Exercise objective: Using the records below, locate all lines containing "heading" and return them.

----- Entries shown -----

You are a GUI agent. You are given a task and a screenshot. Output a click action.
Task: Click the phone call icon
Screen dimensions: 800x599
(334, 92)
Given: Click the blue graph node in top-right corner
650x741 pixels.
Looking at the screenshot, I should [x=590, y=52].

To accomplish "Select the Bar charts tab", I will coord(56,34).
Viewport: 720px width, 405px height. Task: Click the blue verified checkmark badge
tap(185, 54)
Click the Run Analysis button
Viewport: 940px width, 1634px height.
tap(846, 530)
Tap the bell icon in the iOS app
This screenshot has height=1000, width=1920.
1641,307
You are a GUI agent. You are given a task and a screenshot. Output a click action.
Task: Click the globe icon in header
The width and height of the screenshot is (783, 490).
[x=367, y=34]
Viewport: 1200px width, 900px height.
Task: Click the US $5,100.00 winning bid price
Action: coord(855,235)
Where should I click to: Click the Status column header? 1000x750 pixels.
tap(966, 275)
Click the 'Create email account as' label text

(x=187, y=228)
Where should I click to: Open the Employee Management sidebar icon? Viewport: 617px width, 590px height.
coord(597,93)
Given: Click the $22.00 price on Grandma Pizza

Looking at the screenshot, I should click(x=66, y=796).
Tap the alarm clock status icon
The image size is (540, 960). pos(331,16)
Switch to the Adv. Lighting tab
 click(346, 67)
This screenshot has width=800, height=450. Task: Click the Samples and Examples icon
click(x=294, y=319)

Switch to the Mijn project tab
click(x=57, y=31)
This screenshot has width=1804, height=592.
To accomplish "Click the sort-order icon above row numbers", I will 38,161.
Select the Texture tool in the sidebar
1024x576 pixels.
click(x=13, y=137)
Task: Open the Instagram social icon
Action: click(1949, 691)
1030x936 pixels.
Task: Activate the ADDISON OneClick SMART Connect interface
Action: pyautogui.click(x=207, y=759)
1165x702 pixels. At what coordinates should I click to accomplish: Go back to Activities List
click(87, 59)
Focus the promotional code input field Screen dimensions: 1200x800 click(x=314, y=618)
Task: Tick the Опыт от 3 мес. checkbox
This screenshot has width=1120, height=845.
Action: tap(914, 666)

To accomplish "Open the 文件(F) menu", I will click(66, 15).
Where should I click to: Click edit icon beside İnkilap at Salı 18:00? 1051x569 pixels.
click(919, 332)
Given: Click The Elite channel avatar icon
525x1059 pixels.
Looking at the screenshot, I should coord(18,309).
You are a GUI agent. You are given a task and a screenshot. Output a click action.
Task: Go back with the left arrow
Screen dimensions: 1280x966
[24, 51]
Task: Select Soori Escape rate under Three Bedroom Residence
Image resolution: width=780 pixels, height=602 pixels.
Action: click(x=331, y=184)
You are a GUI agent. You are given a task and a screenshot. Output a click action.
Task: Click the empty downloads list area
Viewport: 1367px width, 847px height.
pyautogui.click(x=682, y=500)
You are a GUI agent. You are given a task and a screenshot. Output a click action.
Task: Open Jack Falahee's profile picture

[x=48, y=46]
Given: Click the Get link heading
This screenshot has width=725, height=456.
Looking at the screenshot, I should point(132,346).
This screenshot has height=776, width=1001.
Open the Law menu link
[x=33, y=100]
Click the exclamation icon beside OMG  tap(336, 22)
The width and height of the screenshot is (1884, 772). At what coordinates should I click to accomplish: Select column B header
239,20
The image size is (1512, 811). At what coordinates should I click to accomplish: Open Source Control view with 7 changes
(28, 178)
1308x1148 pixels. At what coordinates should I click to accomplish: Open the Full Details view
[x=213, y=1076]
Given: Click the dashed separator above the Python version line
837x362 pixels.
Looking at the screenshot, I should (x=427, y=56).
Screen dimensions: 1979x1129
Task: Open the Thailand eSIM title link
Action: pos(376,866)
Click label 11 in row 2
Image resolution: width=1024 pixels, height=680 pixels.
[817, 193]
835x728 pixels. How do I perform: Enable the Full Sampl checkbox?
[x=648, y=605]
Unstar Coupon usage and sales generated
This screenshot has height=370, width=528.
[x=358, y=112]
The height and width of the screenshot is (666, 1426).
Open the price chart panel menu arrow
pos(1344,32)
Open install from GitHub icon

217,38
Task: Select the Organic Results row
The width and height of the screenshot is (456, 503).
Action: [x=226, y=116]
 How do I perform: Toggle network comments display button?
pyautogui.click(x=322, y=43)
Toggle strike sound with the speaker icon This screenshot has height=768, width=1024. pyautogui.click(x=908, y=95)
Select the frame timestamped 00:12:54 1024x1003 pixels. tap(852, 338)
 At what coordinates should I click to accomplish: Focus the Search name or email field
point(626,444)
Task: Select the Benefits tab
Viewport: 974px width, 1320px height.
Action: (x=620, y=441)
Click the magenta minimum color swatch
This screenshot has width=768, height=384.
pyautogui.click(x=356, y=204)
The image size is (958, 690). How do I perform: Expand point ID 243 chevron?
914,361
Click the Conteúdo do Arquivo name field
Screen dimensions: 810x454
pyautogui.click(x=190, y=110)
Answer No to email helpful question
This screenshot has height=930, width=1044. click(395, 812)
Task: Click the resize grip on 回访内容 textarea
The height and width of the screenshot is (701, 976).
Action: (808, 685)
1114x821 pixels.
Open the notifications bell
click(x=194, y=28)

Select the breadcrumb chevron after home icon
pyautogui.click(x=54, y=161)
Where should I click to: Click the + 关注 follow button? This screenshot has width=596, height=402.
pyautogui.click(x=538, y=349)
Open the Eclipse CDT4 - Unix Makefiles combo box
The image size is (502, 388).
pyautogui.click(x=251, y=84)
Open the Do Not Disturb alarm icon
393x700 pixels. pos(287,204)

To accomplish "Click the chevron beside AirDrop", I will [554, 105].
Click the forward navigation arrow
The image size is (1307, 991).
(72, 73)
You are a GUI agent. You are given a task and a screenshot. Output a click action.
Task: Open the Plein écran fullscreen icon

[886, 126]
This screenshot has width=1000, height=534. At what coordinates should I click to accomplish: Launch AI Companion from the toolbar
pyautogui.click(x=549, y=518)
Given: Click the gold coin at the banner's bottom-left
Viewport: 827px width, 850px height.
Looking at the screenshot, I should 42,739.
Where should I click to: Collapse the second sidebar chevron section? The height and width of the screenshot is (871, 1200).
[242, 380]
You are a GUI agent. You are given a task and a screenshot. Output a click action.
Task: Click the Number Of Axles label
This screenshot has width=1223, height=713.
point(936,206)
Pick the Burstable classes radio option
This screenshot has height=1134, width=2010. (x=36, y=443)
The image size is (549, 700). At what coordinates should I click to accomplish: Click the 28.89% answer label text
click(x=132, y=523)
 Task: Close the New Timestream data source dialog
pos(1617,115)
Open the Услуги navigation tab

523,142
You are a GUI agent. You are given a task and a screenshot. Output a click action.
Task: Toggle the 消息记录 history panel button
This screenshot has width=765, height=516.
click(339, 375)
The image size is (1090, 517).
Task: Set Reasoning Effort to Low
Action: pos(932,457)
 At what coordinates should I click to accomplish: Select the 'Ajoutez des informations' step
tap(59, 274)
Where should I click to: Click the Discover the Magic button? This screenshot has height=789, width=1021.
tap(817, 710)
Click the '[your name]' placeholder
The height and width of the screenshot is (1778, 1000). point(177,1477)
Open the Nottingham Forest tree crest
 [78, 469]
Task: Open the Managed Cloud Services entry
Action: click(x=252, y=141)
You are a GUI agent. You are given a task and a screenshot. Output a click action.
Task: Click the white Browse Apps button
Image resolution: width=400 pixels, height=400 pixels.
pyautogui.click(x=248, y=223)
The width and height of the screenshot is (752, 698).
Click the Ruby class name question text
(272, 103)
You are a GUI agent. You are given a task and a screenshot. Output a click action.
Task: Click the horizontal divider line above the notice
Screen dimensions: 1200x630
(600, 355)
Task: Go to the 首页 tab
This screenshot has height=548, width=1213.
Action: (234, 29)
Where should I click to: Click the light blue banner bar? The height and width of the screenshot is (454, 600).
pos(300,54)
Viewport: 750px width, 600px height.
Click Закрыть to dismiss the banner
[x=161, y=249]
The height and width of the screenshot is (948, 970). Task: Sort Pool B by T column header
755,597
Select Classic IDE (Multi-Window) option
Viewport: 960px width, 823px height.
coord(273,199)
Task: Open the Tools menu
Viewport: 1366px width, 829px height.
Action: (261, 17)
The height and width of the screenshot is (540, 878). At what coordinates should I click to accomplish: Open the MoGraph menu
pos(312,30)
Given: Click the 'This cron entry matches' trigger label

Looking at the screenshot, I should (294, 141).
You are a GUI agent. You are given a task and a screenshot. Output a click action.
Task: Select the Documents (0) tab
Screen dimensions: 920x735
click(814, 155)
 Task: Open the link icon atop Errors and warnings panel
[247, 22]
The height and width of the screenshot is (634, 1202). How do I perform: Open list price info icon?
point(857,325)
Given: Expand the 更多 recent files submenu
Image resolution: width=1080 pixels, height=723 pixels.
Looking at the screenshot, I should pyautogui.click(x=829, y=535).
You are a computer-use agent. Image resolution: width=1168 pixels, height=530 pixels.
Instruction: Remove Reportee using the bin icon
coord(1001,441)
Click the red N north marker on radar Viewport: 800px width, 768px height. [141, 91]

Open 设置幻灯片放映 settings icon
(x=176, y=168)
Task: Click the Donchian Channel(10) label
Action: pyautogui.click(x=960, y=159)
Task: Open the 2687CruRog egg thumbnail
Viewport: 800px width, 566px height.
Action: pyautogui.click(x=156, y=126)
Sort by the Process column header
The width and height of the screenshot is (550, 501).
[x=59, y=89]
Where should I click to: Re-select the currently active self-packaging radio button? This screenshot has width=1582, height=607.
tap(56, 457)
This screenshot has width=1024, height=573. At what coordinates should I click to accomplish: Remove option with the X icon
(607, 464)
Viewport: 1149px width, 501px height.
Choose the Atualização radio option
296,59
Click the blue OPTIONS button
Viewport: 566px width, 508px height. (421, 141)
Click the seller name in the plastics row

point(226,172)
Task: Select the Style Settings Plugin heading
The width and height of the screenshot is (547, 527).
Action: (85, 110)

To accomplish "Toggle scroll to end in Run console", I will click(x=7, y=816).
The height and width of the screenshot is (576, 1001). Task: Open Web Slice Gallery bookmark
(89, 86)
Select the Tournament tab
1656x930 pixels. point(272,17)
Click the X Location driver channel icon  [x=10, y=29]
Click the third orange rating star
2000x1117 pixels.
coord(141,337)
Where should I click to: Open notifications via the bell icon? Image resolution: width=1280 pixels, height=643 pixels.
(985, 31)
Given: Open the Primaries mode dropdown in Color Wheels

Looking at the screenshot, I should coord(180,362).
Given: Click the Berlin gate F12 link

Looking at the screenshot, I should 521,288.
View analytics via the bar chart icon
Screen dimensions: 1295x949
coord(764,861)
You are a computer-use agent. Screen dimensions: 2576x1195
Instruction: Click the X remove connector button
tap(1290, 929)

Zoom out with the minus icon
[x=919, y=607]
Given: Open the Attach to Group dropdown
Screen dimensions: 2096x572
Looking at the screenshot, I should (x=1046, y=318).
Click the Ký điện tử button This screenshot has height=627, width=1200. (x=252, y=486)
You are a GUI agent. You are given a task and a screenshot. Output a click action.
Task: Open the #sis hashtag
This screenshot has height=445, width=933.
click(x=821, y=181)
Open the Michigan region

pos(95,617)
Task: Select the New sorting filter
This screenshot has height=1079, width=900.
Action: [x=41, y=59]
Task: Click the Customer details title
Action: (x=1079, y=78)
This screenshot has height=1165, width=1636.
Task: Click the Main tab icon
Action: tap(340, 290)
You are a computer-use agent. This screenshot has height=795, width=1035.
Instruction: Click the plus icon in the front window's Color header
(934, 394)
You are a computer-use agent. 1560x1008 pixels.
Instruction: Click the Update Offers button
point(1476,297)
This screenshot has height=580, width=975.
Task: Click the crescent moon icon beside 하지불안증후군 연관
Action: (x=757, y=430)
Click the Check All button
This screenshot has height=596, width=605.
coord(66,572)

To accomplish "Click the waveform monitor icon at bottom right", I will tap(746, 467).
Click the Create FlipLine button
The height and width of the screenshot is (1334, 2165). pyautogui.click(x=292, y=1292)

-----

Expected answer:
Given: Click the Get link heading
Task: Select the Style Settings Plugin heading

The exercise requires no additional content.